Universe 4
- Cover of first edition
- Editor: Terry Carr
- Cover artist: Bob Silverman
- Language: English
- Series: Universe
- Genre: Science fiction
- Publisher: Random House
- Publication date: 1974
- Publication place: United States
- Media type: Print (hardcover)
- Pages: 241
- ISBN: 0-394-48182-8
- Preceded by: Universe 3
- Followed by: Universe 5

= Universe 4 =

1974 anthology edited by Terry Carr

Universe 4 is an anthology of original science fiction short stories edited by Terry Carr, the fourth volume in the seventeen-volume Universe anthology series. It was first published in hardcover by Random House in March 1974, with a Science Fiction Book Club edition following from the same publisher in July of the same year, a paperback edition from Popular Library in 1975, and a British hardcover edition from Dennis Dobson in 1977.

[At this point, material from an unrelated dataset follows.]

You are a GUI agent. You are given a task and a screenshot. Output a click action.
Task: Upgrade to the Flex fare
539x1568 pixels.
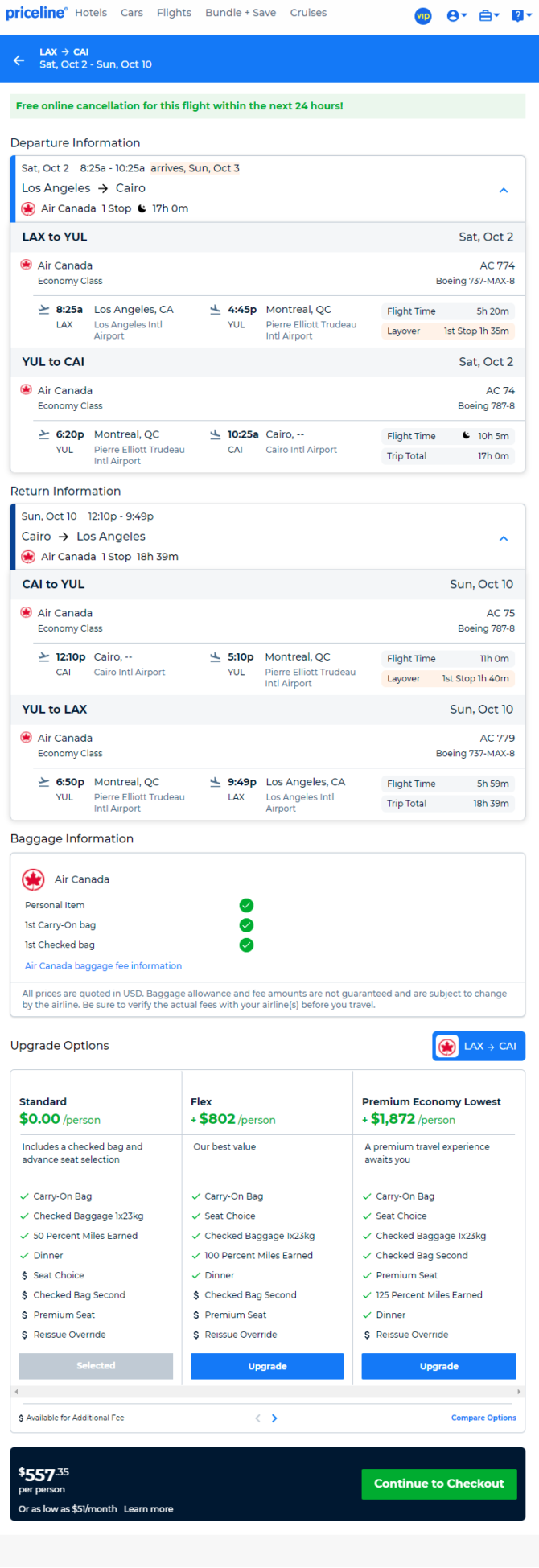[x=267, y=1366]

The book collects eight novelettes and short stories by various science fiction authors.

==Contents==
- "Assault on a City" (Jack Vance)
- "A Sea of Faces" (Robert Silverberg)
- "And Read the Flesh Between the Lines" (R. A. Lafferty)
- "My Sweet Lady Jo" (Howard Waldrop)
- "Stungun Slim" (Ron Goulart)
- "Desert Places" (Pamela Sargent)
- "If the Stars Are Gods" (Gordon Eklund and Gregory Benford)
- "When the Vertical World Becomes Horizontal" (Alexei Panshin)

==Awards==
The anthology placed first in the 1975 Locus Poll Award for Best Original Anthology.

"Assault on a City" was a finalist for the 1975 Hugo Award for Best Novella and placed fourth in the 1975 Locus Poll Award for Best Novella.

"If the Stars Are Gods" won the 1975 Nebula Award for Best Novelette and placed eighth in the 1975 Locus Poll Award for Best Novelette.